> [TEXT PROVIDED]
- NHS corporate identity logo for TENYAS
- Type: Defunct NHS Ambulance Service
- Established: 1 April 1999
- Disbanded: 1 July 2006
- Headquarters: Skelton, York, England
- Region served: Counties of North Yorkshire, East Riding of Yorkshire and Teesside
- Area size: 4,500 square miles

= Tees, East and North Yorkshire Ambulance Service =

Tees, East and North Yorkshire Ambulance Service (TENYAS) was the NHS ambulance service covering the urban areas of Middlesbrough, Stockton-on-Tees, York and Hull along with the rural areas of the Yorkshire Dales and Yorkshire Wolds. In total the organisation provided ambulance cover for an area of the size of approximately 4500 sqmi.

The service was formed on 1 April 1999, as a merger of the former Cleveland, North Yorkshire and the northern half of Humberside Ambulance Services and had 37 ambulance stations within its operating area with the southern half of Humberside Ambulance Service being absorbed by Lincolnshire Ambulance Service. Resources were deployed from the two control rooms situated in Middlesbrough and at ambulance headquarters in Skelton, York known as 'Fairfields'. This building was a purpose-built ambulance headquarters, commissioned by the previous incumbent service, North Yorkshire Ambulance Service.

> [WORK REQUEST 1]
Using the ambulance service text above, answer each question briefly:
(a) On what date was the service disbanded?
(b) How many ambulance stations did it have within its operating area?
(c) Which service absorbed the southern half of Humberside Ambulance Service?
> [WORK REQUEST 2]
Turn the paragraph of the ambulance service text that begins "The service was formed on 1 April 1999" into a short bulleted list that keeps its main facts.

> [RECORD EXCERPTS]
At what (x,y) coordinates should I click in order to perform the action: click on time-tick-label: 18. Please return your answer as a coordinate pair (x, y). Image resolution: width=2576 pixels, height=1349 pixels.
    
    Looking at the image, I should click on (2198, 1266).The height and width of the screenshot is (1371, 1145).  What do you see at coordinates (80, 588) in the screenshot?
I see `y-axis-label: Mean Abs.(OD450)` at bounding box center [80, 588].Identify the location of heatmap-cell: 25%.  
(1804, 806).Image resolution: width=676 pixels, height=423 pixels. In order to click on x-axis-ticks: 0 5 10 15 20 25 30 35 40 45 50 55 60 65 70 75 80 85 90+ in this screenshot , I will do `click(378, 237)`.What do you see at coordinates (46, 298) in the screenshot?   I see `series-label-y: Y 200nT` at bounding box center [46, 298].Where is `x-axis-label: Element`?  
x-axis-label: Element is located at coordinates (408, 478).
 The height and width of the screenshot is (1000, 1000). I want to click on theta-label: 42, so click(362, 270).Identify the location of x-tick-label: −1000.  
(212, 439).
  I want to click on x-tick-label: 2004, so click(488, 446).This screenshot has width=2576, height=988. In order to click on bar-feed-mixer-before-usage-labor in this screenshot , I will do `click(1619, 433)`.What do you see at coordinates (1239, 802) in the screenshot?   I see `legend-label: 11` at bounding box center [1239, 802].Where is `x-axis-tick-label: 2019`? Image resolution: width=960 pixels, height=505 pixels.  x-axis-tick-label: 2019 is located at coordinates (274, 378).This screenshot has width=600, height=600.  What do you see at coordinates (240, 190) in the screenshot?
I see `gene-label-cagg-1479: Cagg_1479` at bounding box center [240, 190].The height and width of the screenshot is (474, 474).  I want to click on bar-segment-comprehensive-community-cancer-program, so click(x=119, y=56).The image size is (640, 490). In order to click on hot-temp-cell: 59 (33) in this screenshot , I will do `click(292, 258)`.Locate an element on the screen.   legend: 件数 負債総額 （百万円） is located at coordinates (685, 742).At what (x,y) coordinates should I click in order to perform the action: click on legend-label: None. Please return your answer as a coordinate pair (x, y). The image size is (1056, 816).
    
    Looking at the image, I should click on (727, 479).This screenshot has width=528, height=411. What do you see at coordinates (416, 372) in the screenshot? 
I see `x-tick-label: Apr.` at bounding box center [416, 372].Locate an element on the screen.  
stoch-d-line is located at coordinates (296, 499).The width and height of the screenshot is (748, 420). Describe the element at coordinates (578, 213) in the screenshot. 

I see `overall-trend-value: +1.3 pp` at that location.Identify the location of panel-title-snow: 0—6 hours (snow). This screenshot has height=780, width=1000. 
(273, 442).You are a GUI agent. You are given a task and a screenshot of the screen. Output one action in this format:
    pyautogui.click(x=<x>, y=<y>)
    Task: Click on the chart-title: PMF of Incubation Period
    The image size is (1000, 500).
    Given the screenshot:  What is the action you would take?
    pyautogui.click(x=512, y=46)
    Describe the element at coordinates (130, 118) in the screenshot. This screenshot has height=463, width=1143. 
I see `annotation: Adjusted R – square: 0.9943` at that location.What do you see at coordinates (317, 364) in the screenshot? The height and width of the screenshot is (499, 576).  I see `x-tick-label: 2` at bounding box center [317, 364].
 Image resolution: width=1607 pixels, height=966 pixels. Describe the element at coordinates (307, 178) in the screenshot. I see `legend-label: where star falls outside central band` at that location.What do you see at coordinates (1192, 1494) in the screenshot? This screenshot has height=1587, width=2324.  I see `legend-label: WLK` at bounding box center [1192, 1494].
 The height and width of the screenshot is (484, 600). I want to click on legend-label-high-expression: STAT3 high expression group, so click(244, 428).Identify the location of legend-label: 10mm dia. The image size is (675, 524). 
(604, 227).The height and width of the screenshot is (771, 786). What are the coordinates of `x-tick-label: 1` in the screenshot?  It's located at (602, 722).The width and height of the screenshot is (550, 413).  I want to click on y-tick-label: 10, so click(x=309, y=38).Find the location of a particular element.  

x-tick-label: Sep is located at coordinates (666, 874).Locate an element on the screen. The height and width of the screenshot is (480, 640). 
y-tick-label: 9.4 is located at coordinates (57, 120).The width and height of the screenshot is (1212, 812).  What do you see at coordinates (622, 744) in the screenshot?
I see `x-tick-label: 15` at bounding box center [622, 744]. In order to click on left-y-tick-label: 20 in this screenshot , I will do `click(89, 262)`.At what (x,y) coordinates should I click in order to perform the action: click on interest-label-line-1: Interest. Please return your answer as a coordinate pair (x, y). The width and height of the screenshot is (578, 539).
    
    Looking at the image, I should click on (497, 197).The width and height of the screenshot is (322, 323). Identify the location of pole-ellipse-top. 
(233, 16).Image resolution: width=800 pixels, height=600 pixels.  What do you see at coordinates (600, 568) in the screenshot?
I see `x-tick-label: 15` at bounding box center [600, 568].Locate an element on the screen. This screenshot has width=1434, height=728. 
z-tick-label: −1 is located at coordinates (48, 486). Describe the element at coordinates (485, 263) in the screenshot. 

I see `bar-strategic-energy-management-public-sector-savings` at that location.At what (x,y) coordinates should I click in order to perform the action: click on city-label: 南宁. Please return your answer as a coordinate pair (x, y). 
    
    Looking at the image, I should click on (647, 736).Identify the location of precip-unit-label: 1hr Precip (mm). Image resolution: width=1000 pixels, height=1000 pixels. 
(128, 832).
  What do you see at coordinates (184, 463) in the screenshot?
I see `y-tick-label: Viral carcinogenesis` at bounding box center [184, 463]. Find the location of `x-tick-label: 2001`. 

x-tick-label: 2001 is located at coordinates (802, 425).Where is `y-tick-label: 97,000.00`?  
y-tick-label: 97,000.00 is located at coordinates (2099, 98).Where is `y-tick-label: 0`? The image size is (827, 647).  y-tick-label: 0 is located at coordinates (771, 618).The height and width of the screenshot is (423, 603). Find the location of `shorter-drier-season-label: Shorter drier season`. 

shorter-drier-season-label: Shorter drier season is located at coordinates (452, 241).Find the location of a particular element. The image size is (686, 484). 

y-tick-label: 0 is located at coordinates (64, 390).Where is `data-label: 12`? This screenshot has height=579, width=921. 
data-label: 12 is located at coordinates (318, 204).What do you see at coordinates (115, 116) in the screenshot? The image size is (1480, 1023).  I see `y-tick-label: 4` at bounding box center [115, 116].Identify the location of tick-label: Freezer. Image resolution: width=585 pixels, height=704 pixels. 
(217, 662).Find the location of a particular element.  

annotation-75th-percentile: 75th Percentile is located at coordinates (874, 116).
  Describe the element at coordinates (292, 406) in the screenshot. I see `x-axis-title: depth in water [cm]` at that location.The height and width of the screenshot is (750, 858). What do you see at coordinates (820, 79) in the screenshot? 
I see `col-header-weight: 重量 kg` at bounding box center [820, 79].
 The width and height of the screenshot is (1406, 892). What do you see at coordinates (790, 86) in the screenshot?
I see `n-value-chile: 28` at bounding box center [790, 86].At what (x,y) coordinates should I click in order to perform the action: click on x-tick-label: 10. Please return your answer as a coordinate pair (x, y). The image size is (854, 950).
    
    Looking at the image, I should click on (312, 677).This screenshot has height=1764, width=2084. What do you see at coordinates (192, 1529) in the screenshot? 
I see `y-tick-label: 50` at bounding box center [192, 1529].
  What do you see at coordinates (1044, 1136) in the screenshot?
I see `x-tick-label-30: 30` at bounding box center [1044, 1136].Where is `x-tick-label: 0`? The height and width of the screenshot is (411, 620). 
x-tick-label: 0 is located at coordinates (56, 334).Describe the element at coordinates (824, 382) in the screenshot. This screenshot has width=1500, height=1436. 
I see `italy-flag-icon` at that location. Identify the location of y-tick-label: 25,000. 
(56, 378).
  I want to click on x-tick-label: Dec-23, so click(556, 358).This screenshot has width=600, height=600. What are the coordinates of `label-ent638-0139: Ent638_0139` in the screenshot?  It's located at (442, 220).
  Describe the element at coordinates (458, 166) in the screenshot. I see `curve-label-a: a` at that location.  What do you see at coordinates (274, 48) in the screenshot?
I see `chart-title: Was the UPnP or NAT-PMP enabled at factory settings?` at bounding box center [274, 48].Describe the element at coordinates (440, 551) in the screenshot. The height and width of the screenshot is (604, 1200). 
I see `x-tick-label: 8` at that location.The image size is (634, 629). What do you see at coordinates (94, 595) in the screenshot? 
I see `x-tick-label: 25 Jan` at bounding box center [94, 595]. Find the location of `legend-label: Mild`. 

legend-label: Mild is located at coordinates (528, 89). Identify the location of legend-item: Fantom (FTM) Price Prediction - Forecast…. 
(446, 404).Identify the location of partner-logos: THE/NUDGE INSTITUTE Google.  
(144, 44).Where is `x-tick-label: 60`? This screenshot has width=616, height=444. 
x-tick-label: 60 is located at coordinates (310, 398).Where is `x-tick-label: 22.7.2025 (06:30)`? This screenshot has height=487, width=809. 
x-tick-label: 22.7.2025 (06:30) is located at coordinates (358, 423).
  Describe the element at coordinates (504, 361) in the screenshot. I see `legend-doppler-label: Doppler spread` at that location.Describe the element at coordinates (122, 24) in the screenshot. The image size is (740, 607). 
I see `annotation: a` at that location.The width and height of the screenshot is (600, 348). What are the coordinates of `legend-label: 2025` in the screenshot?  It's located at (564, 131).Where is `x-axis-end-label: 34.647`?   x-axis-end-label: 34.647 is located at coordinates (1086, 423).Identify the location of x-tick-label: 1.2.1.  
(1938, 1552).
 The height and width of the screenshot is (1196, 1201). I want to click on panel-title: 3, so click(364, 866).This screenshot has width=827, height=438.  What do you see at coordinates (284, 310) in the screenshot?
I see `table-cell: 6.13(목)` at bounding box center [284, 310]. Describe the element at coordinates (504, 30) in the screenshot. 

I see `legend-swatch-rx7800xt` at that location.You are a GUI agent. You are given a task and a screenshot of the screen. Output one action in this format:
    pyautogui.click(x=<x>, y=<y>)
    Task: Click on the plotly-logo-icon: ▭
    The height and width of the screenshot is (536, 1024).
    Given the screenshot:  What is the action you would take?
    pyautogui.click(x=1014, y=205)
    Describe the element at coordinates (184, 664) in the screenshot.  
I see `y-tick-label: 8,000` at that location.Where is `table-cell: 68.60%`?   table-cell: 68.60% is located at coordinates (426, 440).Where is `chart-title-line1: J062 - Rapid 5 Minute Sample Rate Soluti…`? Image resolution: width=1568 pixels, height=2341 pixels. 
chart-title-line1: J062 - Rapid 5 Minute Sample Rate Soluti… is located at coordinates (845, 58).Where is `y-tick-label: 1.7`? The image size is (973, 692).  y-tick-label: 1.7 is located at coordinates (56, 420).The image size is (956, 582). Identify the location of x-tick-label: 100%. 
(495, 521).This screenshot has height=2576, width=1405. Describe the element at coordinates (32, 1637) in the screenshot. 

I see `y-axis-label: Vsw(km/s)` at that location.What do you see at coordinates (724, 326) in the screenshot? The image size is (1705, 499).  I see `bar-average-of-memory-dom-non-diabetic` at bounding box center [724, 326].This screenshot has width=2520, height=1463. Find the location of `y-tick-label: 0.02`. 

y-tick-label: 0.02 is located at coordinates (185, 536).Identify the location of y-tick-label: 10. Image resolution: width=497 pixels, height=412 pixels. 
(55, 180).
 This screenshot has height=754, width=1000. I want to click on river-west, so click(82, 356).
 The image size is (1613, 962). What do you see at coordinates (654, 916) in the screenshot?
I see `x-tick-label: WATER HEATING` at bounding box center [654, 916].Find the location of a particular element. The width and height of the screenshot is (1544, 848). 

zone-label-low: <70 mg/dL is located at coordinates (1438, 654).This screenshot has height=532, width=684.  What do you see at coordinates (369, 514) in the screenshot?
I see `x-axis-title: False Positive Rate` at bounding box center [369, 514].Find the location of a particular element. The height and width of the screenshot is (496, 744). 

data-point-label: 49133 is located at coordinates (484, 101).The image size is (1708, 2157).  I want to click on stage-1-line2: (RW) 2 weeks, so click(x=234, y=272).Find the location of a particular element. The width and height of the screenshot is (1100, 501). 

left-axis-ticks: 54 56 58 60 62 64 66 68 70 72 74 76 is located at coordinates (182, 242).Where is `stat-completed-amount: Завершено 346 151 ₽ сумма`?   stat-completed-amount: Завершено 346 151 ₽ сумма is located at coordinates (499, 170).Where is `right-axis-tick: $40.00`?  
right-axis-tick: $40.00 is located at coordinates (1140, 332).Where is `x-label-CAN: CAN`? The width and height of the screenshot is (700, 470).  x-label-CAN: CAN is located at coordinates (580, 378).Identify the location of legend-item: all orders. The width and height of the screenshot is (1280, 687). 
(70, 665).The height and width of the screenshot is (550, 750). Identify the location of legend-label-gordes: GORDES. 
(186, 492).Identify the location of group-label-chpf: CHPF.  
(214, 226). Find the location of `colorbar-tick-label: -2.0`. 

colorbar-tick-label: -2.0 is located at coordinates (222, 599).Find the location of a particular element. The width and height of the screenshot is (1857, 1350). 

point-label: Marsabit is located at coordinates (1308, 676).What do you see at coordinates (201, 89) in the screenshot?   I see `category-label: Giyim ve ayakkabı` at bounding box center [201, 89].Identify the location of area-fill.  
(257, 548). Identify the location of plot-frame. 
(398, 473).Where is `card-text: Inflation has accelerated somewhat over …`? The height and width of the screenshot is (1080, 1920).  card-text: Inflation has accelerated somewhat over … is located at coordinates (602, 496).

> [EXERCISE RESPONSE 1]
(a) 1 July 2006
(b) 37
(c) Lincolnshire Ambulance Service

> [EXERCISE RESPONSE 2]
- Formed on 1 April 1999 by merging the Cleveland, North Yorkshire and northern Humberside Ambulance Services.
- Had 37 ambulance stations in its operating area.
- The southern half of Humberside Ambulance Service was absorbed by Lincolnshire Ambulance Service.
- Resources were deployed from two control rooms: one in Middlesbrough and one at the headquarters in Skelton, York, known as 'Fairfields'.
- Fairfields was a purpose-built ambulance headquarters commissioned by North Yorkshire Ambulance Service.